2012-08-23

Using MySQL SET to squeeze out material reservations from SAP with RFC_READ_TABLE.

The RESB table in SAP contains order dependent requirements of materials. The key is the reservation number (RSNUM). Over time this table will be very large and do a full table scan for active reservations is not a very good idea. The reservation number is incremented for each new reservation, so if you like to fetch reservations done after reservation 10, you only need to fetch reservations >10.  When a reservation is ‘allocated’ it will never go active again, so if you are looking for active reservation you can safely start from the earliest active reservation.  
I used these facts to set up a performant  extraction routine. We have a MySQL table containing RESB active reservations.
0021006667 is the lowest active reservation so I do not need to inspect lower RSNUM, this is a good start since I can bypass +21 million rows. But still I have more than 2 million (23053466 – 21006667) RSNUM to look at. I do not want to inspect these +2 million rows in one go, I want to chop this up in smaller intervals and process them in parallel. For this I created My SQL statements that extracts min and max RSNUM from the MySQL RESB table and chop this interval into smaller chunks.  And subsequently run all these intervals in parallel against SAP with RFC_READ TABLE, scanning for active reservations and reload the MySQL table with the results.
The first job above ‘getHiLow’ retrieves min and max RSNUM and calculates how many intervals is needed to cover the SAP RESB table from low RSNUM.  The second job ‘createDriver’ creates a result table with low and high RSNUM for each interval. Note! the MySQL limit option  in the last select which stops the cross join from go into an infinite loop. ( These SQL statements are somewhat complex and could be more elegantly expressed in a stored procedure.  But when I created these jobs I did not really understood the problem or  how to solve it. So I started to fiddle around with MySQL SET until I had something that worked well together with RFC_READ_TABLE, and this is the result. )    
The next task is to feed these intervals into RFC_READ_TABLE .                     
The job ‘loadRESB’ takes the result table (driver0) from the createDriver job, run each interval in parallel, extracts requested demands and inserts the result rows into the MySQL RESB table. If you look at the selection (the OPTION array) you see what I mean by active  reservations. ( The only appropriate index I have for this query  is RSNUM. If I had a suitable index this hole exercise would be unnecessary. )
The job takes about 50 minutes to run,(which is too much). If we look at the log we see execution 58869 ended with a bad (0,zero, boolean false) result. This was due to a timeout condition for one of the intervals. (Tasks in SAP have an execution time-limit.) To make this job go faster we can shrink the intervals, run more in parallel and/or analyze the problem and solve it.
Anyway 50 minutes is too long, something should be done to make this go faster. If you have a more performant way to extract these material requirements  please drop me a mail or add a comment.
UPDATE - A closer inspection of the log revealed the typical duration is below nine minutes, which is good enough. These extreme execution times probably shows database locking problems.
The jobs above are executed by my PHP job scheduler  .

2012-08-20

PHP, MySQL, Iterators, Jobs ,Templates and Relation sets.

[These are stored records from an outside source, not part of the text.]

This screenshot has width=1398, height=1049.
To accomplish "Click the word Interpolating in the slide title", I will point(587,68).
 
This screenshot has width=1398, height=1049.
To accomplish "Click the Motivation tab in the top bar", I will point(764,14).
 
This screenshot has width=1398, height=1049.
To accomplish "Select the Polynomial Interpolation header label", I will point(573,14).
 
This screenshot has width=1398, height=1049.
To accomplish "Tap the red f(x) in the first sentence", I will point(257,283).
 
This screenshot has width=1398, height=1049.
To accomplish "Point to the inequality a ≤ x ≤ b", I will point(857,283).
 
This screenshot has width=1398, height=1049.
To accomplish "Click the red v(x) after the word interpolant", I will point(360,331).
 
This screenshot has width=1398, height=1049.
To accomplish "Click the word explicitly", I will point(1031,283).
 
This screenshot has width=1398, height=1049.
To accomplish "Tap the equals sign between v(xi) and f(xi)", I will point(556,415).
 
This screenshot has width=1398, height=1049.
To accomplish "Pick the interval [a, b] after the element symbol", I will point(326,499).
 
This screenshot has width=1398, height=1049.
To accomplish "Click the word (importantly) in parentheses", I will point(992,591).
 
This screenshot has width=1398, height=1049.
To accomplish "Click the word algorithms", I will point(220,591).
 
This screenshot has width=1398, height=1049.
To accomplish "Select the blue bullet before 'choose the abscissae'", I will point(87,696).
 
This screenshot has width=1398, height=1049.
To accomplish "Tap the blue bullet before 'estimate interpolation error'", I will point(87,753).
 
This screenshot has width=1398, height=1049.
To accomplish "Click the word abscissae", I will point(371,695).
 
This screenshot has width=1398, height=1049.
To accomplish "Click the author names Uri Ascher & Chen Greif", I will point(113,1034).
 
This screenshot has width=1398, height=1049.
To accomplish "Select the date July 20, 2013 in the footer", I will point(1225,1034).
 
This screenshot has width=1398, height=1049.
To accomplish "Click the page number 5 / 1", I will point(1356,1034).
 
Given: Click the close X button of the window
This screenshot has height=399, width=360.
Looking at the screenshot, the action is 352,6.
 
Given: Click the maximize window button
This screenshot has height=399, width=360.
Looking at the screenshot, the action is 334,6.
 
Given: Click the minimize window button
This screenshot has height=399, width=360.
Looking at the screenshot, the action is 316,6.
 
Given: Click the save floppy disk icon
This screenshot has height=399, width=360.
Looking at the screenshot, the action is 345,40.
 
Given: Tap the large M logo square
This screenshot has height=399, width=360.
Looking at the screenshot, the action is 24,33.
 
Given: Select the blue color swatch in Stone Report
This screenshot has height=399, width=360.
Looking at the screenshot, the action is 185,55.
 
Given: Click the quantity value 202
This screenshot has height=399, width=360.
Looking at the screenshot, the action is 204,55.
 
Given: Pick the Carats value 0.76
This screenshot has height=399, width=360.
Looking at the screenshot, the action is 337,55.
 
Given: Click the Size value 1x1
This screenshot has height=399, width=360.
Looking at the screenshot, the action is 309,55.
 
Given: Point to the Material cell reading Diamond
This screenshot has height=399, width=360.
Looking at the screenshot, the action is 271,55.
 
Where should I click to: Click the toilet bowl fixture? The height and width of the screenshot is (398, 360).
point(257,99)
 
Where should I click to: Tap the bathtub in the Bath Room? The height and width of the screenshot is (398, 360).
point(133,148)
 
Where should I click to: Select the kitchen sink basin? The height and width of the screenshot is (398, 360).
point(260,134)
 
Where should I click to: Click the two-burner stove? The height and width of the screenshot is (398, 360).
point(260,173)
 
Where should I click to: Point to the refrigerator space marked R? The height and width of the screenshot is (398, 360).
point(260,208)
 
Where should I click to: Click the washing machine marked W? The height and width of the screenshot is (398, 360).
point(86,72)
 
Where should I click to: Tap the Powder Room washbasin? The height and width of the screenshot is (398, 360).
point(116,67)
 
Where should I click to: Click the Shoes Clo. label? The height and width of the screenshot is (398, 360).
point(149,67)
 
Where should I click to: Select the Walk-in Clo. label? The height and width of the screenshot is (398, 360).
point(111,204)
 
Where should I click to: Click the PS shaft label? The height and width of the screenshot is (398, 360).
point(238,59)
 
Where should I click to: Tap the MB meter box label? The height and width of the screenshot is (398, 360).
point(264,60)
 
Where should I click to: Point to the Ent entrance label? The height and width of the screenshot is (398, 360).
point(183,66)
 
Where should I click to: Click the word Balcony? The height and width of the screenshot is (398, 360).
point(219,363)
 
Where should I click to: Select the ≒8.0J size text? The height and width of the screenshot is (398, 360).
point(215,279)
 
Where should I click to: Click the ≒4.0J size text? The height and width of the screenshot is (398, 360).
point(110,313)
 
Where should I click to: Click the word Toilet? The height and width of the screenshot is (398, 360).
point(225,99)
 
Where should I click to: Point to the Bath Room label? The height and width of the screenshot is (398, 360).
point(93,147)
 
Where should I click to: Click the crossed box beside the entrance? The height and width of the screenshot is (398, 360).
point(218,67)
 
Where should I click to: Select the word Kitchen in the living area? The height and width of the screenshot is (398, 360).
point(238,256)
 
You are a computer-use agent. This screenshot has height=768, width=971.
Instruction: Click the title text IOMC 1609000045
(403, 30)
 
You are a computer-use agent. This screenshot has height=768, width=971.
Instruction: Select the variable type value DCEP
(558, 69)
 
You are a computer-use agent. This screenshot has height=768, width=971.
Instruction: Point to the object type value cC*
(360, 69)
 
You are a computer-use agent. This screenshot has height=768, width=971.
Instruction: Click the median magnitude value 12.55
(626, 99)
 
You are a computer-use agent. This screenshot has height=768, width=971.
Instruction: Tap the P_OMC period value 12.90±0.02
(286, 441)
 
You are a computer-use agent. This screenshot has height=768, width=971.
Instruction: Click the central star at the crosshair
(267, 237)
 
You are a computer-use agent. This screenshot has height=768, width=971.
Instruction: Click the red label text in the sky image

There are some simple integer ranges or sets that are important in programming; especially when databases are involved:
  1. Zero
  2. Zero or more
  3. One or Zero
  4. One
  5. One or more
Before you start code you should establish relations between entities. E.g. in an web trade system you should define the relations between Products and Sales orders. Normally a customer must add at least one Product to a Sales order, a Sales order contains one or more  products. A product on the other hand may or may not have Sales orders, a product can appear on zero or more  Sales orders. We can describe the relation between products and Sales orders with two of my aforementioned sets. Of course there are more in this relation than our two  ‘relation-sets’, but it is a very good start and it is essential to sort out these set relations before you start modeling your database and logic in your system.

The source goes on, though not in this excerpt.